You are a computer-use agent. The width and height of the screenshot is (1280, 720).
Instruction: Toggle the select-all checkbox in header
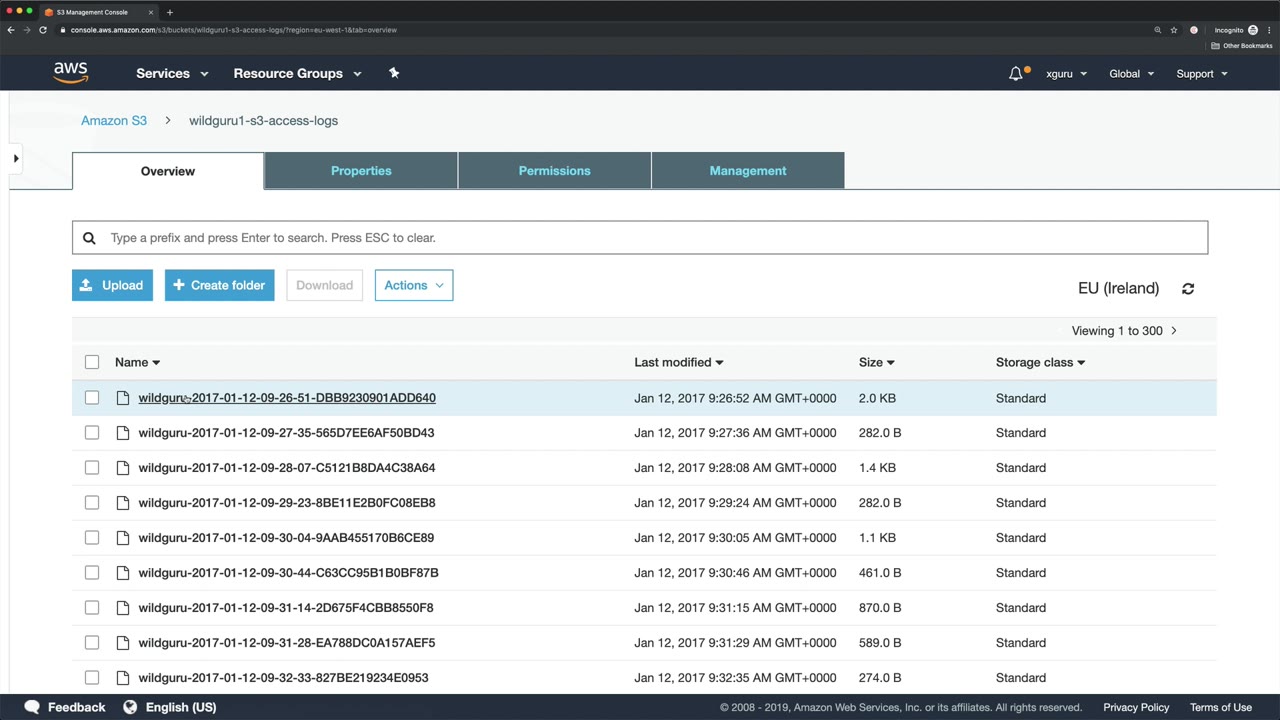tap(92, 362)
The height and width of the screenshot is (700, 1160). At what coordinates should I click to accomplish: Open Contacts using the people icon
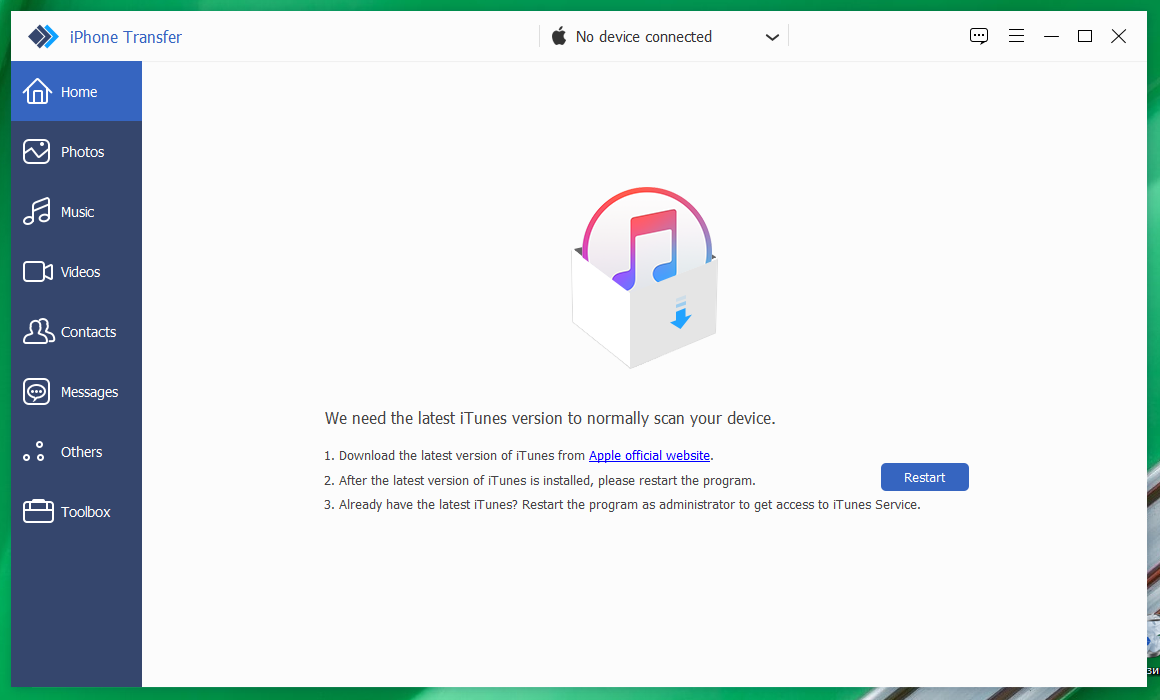click(x=38, y=332)
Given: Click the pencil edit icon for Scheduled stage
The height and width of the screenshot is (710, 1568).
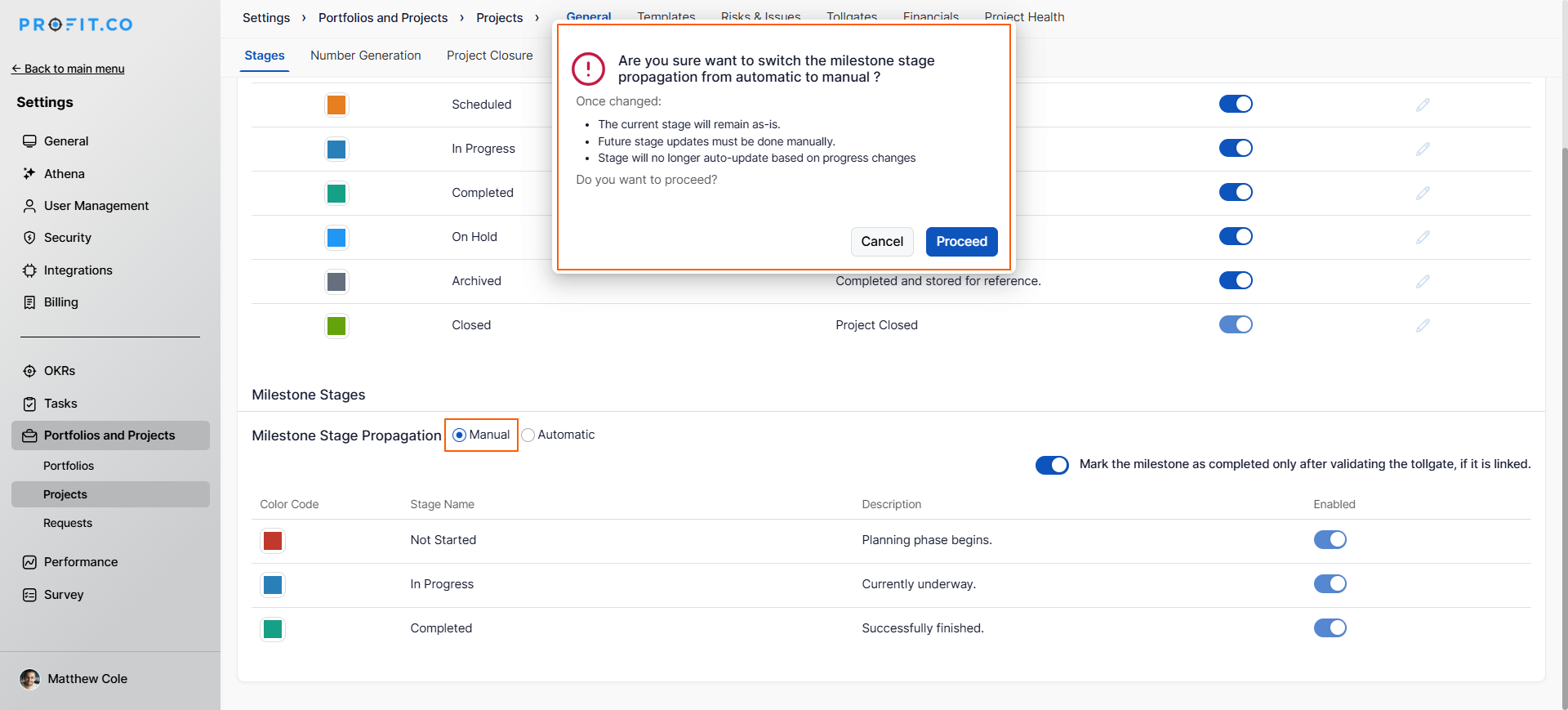Looking at the screenshot, I should pos(1423,105).
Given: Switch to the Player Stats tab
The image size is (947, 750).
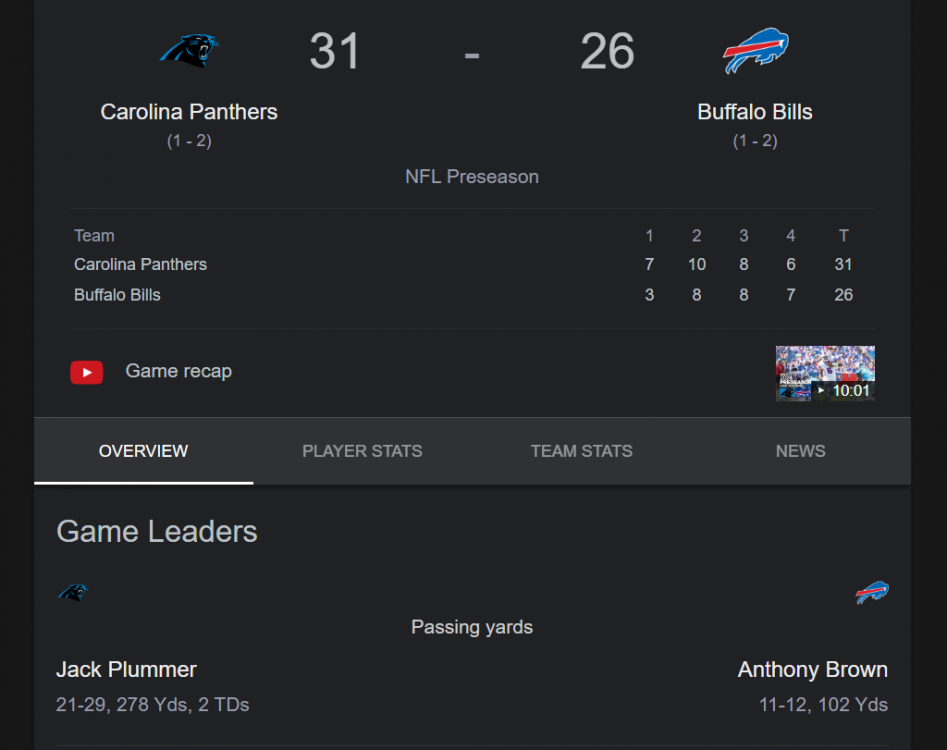Looking at the screenshot, I should (362, 451).
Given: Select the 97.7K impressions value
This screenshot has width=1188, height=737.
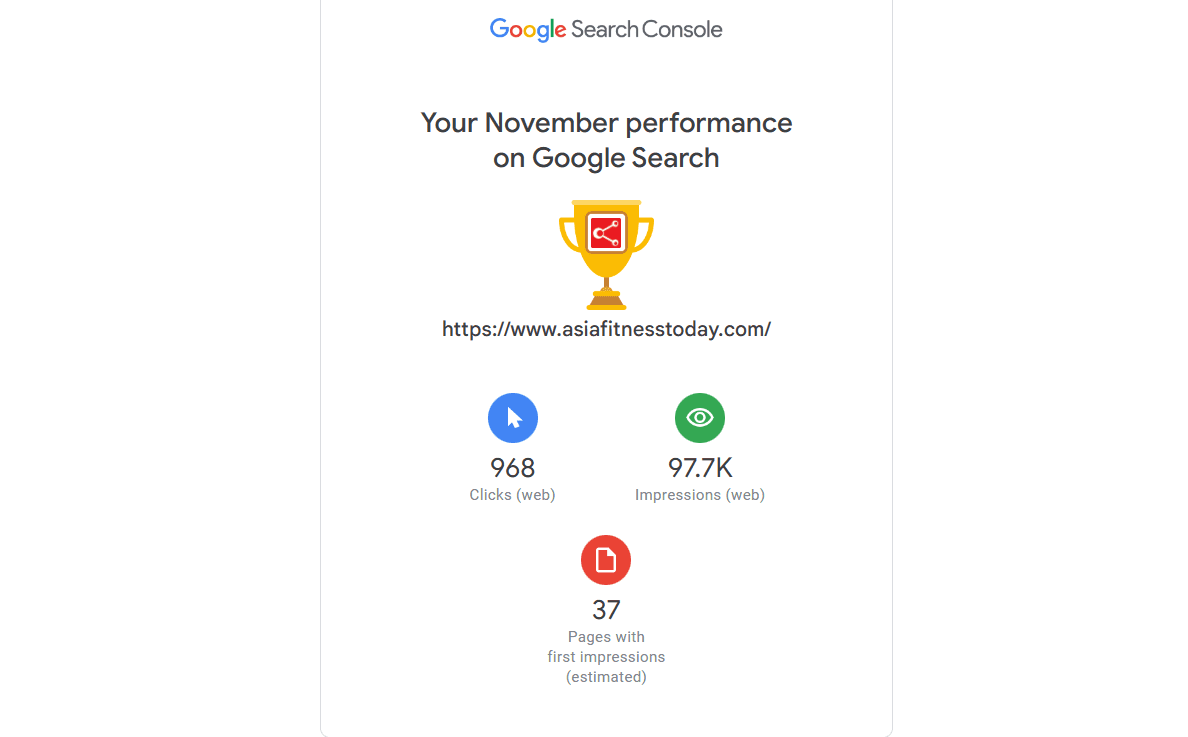Looking at the screenshot, I should pos(700,468).
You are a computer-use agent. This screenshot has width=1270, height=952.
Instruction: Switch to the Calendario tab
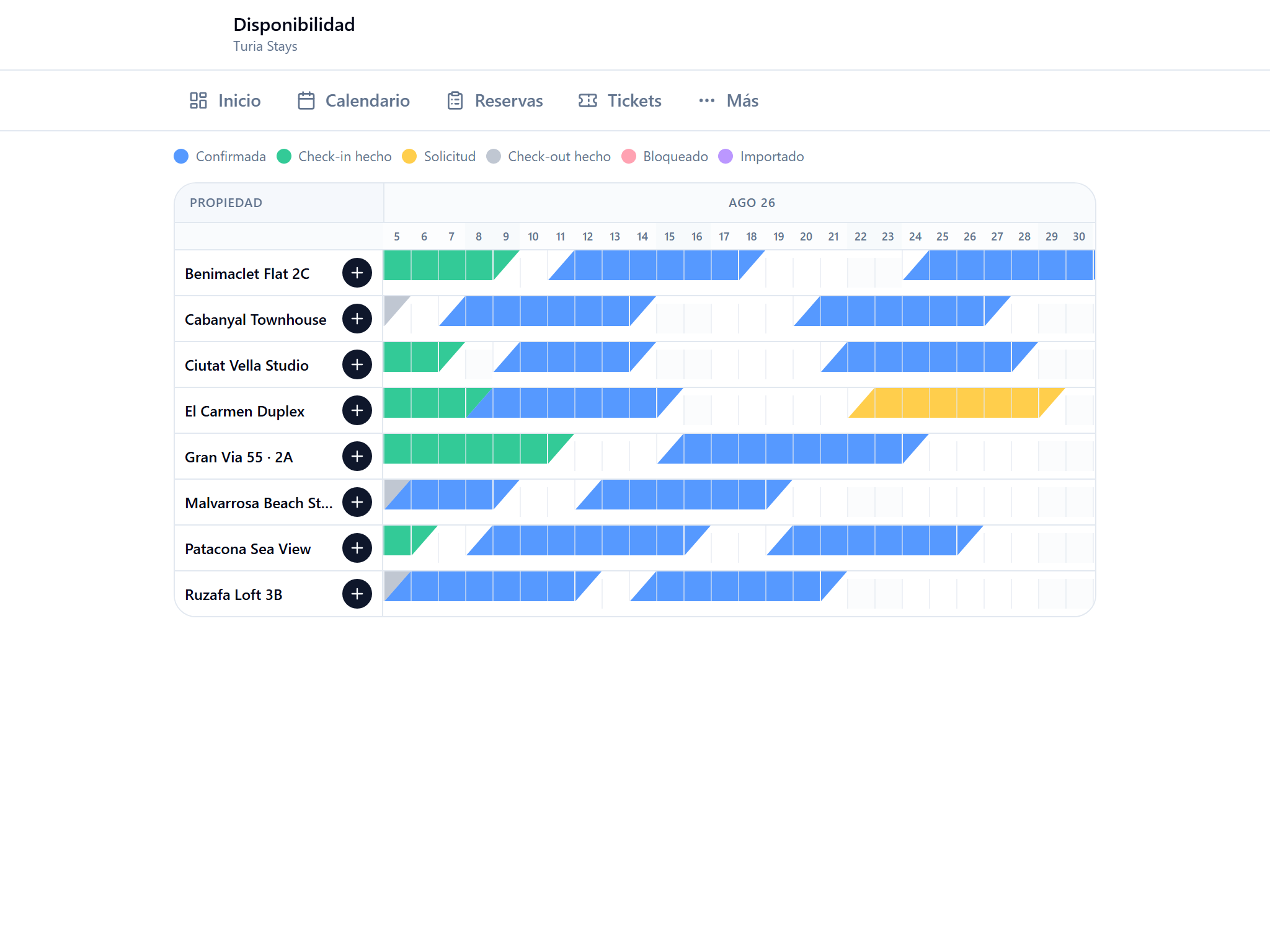tap(353, 100)
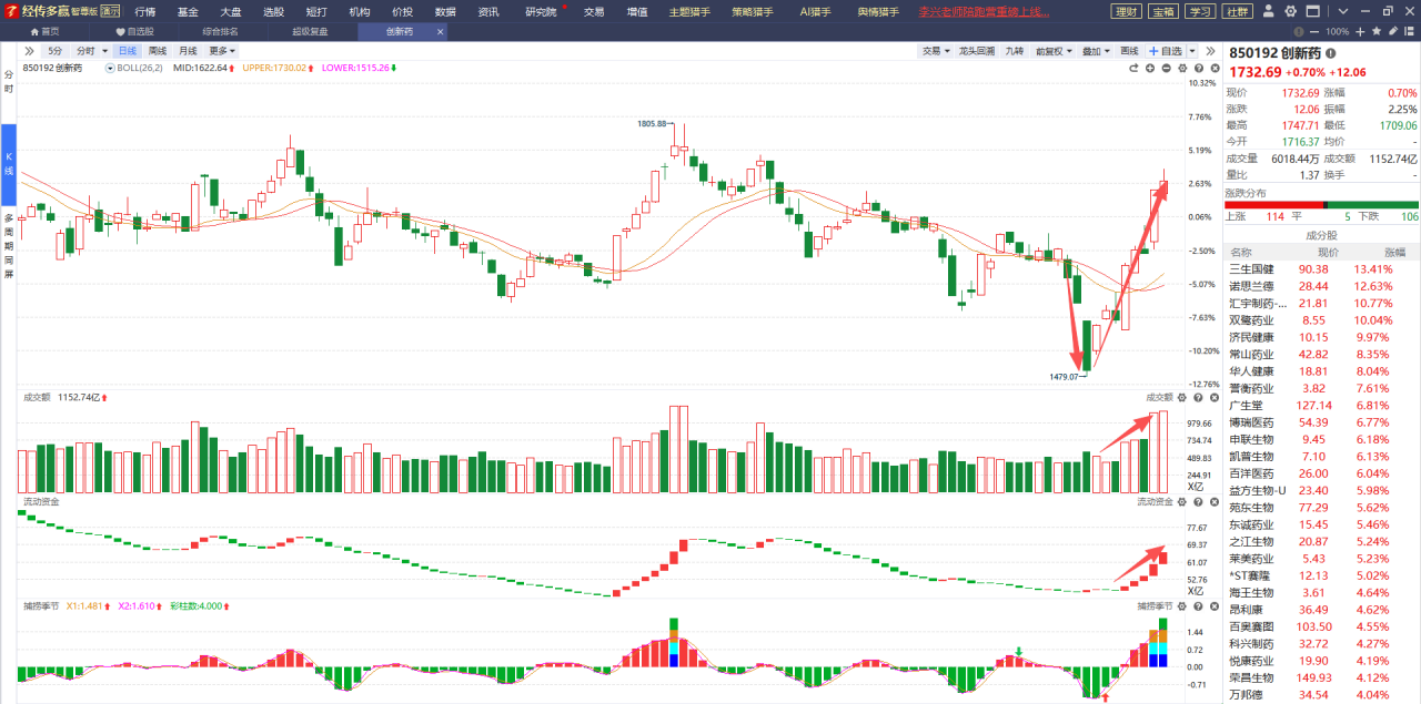Click the refresh arrow above main chart
This screenshot has height=704, width=1421.
[x=1134, y=68]
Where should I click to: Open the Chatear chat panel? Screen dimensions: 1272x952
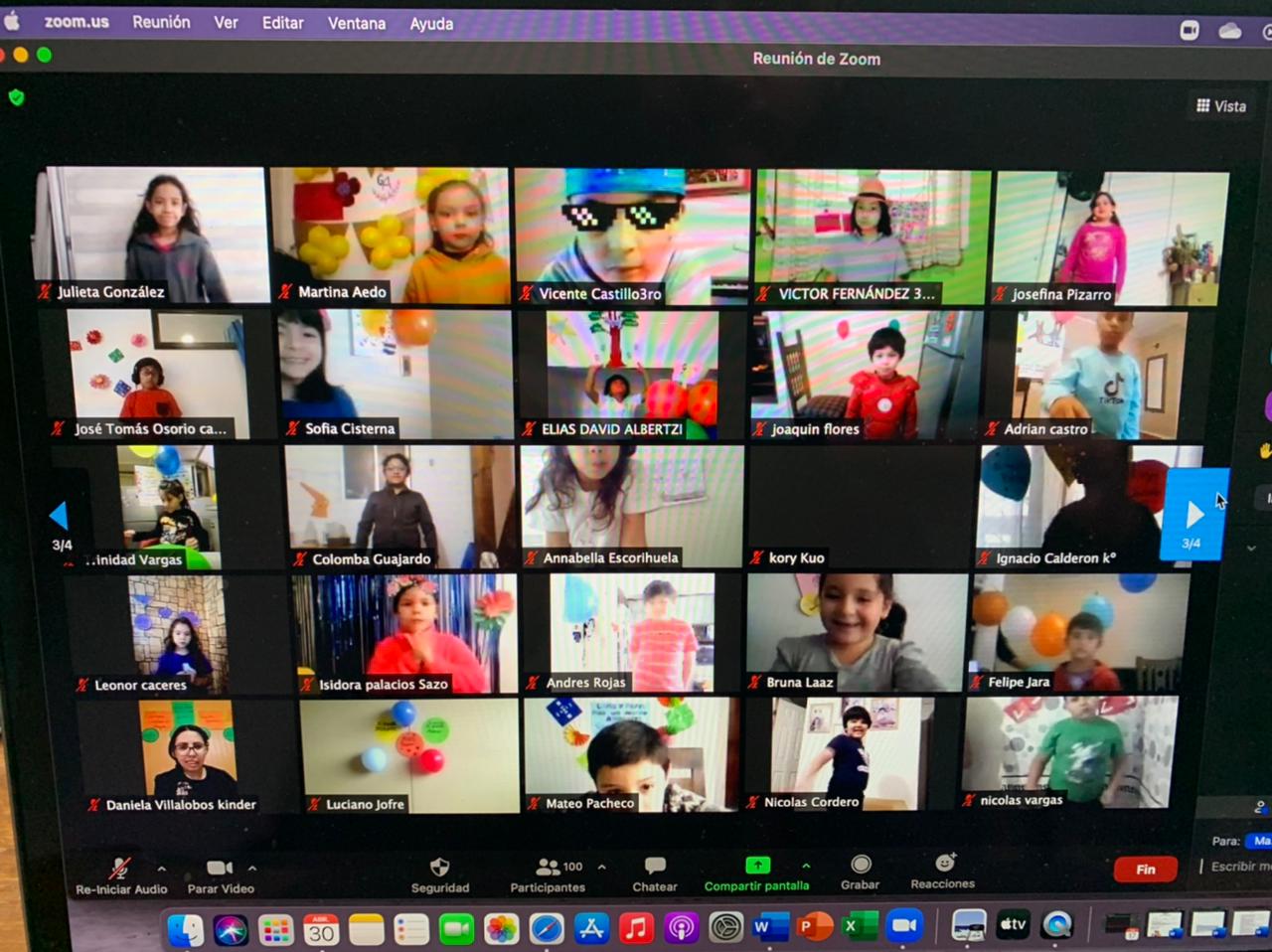[x=654, y=867]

**WORK TO COMPLETE**. Images stay out, but the rest of the data above must be repeated exactly.

**RESULT**.
You are a computer-use agent. The width and height of the screenshot is (1280, 720).
Instruction: Toggle the select-all checkbox in header
tap(92, 362)
The height and width of the screenshot is (700, 1160). At what coordinates should I click to accomplish: Open Contacts using the people icon
click(x=38, y=332)
Given: Click the pencil edit icon for Scheduled stage
The height and width of the screenshot is (710, 1568).
Looking at the screenshot, I should pos(1423,105).
Given: Switch to the Player Stats tab
The image size is (947, 750).
Looking at the screenshot, I should (362, 451).
Given: Select the 97.7K impressions value
This screenshot has width=1188, height=737.
Looking at the screenshot, I should pos(700,468).
You are a computer-use agent. This screenshot has width=1270, height=952.
Instruction: Switch to the Calendario tab
tap(353, 100)
Click the refresh arrow above main chart
This screenshot has height=704, width=1421.
[x=1134, y=68]
Where should I click to: Open the Chatear chat panel? Screen dimensions: 1272x952
[x=654, y=867]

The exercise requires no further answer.